Pixel coordinate grounding data:
↓↓↓
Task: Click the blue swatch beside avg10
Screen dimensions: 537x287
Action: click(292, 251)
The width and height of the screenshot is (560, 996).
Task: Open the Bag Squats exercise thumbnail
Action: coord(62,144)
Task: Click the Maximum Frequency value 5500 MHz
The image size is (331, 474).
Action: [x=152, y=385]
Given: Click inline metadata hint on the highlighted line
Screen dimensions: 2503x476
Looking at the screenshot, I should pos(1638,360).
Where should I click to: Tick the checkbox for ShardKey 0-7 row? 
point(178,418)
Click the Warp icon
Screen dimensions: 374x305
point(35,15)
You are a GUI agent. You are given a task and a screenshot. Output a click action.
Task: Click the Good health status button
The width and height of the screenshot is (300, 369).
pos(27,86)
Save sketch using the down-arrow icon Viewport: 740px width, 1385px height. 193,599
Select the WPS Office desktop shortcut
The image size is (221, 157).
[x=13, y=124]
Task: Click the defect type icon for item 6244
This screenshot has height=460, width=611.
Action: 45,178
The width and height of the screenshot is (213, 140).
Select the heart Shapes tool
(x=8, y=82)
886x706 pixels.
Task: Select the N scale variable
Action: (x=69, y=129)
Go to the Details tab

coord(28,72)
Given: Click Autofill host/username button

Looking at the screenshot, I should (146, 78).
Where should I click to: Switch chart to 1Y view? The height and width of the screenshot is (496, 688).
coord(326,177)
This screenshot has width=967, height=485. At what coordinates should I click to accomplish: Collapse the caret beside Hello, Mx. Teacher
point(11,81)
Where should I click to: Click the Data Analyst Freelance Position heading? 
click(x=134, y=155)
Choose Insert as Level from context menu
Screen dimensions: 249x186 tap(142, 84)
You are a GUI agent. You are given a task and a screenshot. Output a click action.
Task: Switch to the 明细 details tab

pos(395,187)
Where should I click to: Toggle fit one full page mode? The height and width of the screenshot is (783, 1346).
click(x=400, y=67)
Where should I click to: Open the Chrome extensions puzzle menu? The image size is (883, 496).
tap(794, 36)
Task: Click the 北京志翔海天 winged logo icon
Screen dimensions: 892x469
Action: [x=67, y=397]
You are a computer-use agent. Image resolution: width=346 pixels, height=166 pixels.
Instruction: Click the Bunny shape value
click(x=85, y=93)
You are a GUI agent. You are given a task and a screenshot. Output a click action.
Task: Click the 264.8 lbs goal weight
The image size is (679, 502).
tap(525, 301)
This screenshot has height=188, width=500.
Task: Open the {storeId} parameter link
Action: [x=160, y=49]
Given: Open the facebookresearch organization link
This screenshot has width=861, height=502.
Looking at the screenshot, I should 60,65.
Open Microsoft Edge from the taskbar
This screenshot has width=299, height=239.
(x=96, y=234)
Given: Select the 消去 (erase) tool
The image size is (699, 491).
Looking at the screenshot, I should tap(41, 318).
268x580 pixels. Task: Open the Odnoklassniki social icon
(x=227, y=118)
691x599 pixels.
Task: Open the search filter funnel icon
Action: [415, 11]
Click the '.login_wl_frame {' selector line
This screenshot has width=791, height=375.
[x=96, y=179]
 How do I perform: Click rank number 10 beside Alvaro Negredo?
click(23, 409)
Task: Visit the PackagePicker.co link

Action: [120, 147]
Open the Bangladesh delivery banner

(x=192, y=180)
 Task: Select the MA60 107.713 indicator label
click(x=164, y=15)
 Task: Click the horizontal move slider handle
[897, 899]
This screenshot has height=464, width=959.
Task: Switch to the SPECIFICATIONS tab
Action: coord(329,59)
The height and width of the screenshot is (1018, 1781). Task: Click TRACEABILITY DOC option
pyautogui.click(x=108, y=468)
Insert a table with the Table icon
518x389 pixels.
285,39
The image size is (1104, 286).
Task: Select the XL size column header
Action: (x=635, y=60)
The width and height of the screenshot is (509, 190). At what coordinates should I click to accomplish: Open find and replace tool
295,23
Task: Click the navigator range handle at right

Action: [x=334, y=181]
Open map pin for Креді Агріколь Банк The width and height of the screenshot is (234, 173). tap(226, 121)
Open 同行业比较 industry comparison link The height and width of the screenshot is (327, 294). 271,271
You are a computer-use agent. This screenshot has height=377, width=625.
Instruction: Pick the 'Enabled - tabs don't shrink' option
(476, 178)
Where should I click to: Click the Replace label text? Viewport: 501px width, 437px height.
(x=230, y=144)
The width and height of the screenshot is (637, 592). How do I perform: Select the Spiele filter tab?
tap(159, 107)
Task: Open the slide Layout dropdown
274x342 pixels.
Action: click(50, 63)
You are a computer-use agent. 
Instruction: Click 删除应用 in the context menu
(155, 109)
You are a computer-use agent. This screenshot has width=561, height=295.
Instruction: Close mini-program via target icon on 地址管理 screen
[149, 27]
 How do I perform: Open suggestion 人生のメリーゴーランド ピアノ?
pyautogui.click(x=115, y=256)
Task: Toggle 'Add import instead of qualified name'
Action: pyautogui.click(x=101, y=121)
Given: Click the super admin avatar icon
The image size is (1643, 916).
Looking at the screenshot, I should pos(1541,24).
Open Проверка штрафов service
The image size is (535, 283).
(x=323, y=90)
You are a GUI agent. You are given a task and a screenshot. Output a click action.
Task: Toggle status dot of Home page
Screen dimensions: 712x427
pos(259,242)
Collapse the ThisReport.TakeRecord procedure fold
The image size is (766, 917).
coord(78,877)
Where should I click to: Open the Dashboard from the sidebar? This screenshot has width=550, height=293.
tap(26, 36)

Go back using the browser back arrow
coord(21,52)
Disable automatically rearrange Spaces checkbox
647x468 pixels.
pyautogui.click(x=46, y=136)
↑↑↑
**Exercise:** Which lines of the data include the word "computer"? Copy each one.

**Task output:**
You are a computer-use agent. Image resolution: width=346 pixels, height=166 pixels.
You are a computer-use agent. This screenshot has height=377, width=625.
You are a computer-use agent. 
You are a computer-use agent. This screenshot has width=561, height=295.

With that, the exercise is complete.